==== FUENTE
La anécdota quedó en aquella esquina para siempre y, aunque la contaría esa misma noche en mi residencia, mi terrible tendencia a no recordar nombres me impidió describir de quién estaba hablando exactamente (año 2001 niños y niñas: todavía creo que no había usado Google y la Web, tal y como la conocemos, estaba en pañales) no consiguió darle credibilidad suficiente.

Pero el destino no tiene sino un cierto sentido de la ironía, porque el tiempo pasa y la vida nos lleva por mil caminos diferentes.

En esos casi doce años volví a mi país y batallé contra mi cultura por algunos meses: cinco años más tarde me iría de una de las organizaciones empresariales más exitosas del mundo, viviría en Alemania, volvería a Madrid y, finalmente, me vendría a vivir al corazón de las antiguas Provincias Rebeldes, espina del corazón de un Imperio que una vez no conoció la puesta de sol en sus dominios y donde el carácter de sus gentes me recordarían los días buenos, malos y horribles que, en mis crónicas, he ido plasmando en esta época...
========
==== LISTA DE DATOS
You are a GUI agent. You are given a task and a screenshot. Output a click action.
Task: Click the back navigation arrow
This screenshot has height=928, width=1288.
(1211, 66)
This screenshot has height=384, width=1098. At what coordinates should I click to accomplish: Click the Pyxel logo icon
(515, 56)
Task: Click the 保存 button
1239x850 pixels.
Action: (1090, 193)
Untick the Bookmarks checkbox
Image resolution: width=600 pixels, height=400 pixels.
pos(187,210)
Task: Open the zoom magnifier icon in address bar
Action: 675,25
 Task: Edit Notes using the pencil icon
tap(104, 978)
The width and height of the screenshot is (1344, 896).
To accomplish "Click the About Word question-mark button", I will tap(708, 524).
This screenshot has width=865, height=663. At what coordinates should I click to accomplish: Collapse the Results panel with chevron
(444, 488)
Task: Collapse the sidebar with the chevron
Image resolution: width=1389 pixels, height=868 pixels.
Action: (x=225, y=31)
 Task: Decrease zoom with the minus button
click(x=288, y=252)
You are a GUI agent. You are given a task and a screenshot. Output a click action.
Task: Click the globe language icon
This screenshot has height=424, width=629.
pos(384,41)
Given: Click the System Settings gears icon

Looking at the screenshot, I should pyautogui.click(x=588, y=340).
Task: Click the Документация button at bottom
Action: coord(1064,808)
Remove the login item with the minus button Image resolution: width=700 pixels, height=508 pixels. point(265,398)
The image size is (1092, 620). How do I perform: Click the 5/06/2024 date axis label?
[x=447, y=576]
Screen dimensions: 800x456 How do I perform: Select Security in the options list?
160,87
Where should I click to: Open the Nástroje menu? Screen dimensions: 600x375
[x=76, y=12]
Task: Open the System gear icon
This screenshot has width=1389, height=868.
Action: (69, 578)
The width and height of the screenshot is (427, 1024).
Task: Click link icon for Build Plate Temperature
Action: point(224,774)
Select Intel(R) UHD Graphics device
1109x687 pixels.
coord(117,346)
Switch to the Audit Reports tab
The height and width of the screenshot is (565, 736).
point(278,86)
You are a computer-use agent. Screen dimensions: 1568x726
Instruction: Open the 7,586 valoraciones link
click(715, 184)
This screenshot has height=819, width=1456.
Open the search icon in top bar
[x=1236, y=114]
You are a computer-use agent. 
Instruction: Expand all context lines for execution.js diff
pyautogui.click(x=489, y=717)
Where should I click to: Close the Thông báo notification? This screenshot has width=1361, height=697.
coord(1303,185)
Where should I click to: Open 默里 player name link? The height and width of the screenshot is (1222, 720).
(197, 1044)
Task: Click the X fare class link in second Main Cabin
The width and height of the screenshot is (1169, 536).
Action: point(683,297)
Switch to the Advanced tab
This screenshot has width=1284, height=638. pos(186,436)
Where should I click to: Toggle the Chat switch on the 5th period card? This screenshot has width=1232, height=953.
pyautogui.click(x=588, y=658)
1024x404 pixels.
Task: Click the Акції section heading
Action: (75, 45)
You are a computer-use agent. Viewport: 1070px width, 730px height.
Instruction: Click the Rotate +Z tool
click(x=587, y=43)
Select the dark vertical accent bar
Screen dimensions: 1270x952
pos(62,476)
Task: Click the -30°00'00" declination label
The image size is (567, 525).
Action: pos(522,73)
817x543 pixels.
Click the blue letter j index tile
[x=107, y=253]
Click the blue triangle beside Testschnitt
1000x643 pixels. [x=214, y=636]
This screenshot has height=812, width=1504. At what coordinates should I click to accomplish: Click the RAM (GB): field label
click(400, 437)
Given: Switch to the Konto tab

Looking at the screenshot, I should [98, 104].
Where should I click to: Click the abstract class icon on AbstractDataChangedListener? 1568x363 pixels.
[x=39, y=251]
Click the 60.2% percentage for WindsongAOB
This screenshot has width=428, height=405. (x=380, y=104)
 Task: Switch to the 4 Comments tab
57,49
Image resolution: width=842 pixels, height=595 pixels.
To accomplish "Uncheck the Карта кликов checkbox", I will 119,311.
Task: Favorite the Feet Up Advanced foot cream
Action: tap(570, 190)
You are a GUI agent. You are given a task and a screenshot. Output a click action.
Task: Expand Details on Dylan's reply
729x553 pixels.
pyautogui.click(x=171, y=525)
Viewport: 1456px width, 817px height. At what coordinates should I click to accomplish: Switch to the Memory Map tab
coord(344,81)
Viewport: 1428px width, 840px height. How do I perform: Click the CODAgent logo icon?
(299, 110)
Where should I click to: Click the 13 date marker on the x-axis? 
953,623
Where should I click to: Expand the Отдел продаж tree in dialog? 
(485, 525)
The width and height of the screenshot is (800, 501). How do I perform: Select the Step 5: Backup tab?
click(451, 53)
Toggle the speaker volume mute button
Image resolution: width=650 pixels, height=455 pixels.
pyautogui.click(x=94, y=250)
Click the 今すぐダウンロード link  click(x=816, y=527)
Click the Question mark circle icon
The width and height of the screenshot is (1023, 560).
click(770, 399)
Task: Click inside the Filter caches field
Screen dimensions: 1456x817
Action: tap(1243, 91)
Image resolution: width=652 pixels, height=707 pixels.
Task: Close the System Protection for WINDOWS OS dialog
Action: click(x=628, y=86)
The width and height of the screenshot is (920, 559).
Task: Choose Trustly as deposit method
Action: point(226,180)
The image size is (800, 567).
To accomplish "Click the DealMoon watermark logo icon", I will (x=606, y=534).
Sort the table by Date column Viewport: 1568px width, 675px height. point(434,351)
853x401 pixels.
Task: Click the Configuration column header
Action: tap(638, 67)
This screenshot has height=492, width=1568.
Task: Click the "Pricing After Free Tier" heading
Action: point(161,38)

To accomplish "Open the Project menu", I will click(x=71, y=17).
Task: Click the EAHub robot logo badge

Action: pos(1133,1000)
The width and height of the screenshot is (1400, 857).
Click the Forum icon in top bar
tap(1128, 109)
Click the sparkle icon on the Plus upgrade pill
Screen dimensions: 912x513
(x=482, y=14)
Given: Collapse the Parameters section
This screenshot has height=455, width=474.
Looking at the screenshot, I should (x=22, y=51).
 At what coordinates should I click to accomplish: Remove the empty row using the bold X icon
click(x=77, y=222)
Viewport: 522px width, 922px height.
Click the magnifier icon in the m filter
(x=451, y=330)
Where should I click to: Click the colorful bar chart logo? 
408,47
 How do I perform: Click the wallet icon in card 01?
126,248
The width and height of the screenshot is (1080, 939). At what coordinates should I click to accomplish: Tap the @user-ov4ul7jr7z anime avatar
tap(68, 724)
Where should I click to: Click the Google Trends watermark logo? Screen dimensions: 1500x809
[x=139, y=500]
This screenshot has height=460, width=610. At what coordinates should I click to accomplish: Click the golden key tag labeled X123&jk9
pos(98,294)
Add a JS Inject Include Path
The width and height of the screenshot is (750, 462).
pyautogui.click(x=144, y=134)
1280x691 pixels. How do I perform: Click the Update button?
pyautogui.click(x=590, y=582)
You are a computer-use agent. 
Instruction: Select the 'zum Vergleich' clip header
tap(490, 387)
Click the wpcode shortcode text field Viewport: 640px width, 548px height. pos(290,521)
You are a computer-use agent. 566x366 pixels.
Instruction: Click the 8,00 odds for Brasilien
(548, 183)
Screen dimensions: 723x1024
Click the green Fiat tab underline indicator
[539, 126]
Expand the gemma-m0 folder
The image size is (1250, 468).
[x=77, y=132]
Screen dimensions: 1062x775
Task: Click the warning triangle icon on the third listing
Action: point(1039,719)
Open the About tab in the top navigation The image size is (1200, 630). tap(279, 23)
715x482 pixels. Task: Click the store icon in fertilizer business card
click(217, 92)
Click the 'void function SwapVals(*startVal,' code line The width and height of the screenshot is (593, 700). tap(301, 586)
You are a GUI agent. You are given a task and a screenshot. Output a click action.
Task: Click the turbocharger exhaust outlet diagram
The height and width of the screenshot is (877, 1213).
========
:: EJERCICIOS ::
1 – Responde con base en el texto de la fuente:
(a) ¿En qué año ocurrió la anécdota?
(b) ¿Dónde iba a contar el narrador la anécdota esa misma noche?
(c) ¿Cuántos años más tarde dejaría el narrador una de las organizaciones empresariales más exitosas del mundo?
2 – Reproduce sin cambios el pasaje del texto de la fuente que va desde "La anécdota quedó" hasta "mil caminos diferentes.", incluido este último.

:: RESULTADOS FINALES ::
1 –
(a) En 2001.
(b) En su residencia.
(c) Cinco años más tarde.

2 –
La anécdota quedó en aquella esquina para siempre y, aunque la contaría esa misma noche en mi residencia, mi terrible tendencia a no recordar nombres me impidió describir de quién estaba hablando exactamente (año 2001 niños y niñas: todavía creo que no había usado Google y la Web, tal y como la conocemos, estaba en pañales) no consiguió darle credibilidad suficiente.

Pero el destino no tiene sino un cierto sentido de la ironía, porque el tiempo pasa y la vida nos lleva por mil caminos diferentes.